[What you will do]:
If a line of the records contains the word "button", list it.

[Records]:
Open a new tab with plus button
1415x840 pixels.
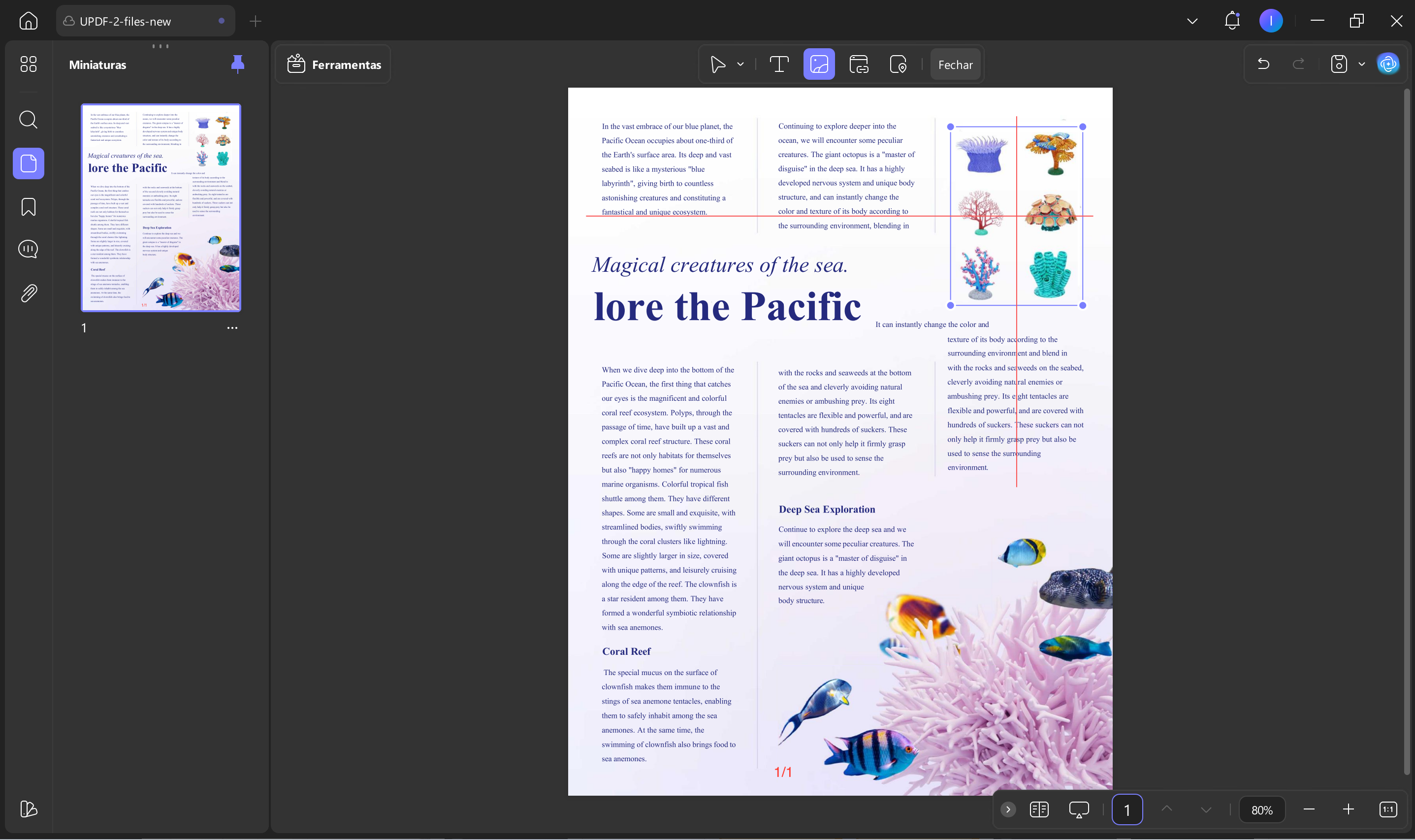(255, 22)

---

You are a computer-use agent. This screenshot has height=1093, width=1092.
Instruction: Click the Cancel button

[Solution]:
Open a new tab with plus button
Instruction: Click the Cancel button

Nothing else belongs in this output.